Story of my life. I had an Amiga, got rid of it. Had an H-11, got rid of it.
Had a Digicomp I and II, mom got rid of them. All worth a big pile now.

My basement is full of old computers I stuck down their as I upgraded. All
worthless :-)

I have an unerring ability to get it backwards what will be a collectors' item
and what won't.

------
0xcde4c3db
This is pretty great. I especially like the poor man's ChipScope that shows up
on the display itself.

I'm sometimes surprised by lack of options for a small, cheap GPU that could
be readily integrated into a design like this.
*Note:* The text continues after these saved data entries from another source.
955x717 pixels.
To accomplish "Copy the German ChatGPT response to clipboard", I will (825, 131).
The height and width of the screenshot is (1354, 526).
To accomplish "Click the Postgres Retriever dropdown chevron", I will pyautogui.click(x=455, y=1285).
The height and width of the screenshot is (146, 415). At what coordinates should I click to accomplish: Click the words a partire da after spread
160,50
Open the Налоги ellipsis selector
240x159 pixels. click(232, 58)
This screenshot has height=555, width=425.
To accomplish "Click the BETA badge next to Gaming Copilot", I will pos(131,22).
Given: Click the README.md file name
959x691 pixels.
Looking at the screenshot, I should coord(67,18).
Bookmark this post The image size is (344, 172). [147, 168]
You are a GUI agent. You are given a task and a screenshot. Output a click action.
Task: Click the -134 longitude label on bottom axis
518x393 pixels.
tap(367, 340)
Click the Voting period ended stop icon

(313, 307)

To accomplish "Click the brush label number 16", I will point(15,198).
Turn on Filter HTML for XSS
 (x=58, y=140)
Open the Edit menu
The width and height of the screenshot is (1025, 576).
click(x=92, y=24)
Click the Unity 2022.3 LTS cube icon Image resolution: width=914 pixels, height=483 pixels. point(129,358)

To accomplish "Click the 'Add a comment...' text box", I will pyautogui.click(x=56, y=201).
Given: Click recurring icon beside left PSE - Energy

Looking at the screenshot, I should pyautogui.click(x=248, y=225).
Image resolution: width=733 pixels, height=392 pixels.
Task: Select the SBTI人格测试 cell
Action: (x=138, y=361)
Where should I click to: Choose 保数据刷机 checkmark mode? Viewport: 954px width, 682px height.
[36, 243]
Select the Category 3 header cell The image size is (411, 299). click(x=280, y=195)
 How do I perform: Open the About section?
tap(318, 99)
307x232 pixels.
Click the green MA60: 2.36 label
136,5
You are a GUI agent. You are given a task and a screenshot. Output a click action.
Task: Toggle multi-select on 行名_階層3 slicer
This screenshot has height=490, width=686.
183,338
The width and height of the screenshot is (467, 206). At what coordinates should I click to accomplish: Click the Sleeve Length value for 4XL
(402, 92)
There's seemingly a big gap
between the classic VDP chips like the TMS9918 and its successors (which AFAIK
have all been out of production for ~20 years) and modern GPUs that come in
monster BGA packages, call for super-fast external RAM and dedicated power
supply circuitry on 6+-layer boards, and can't be bought through mortal-
friendly channels anyhow. FTDI has the FT800 series, and I'm sure there are
still suppliers of S-PPU (the SNES graphics hardware) clones if you know who
to talk to in China, but other than that it seems like the options are:

1) Roll your own in an FPGA, like this project

2) Get a fast, preferably multicore microcontroller with suitable I/O and
program it to do rendering in software (maybe a Propeller, GA144, or some XMOS
chip?)

3) Buy your GPU attached to an ARM core (i.e. Allwinner, Rockchip, Freescale
i.MX, TI OMAP/Sitara, etc.) and program it to speak some GPU-oriented protocol
(which probably adds a considerable amount of latency, since you'd
realistically need to use the Linux drivers)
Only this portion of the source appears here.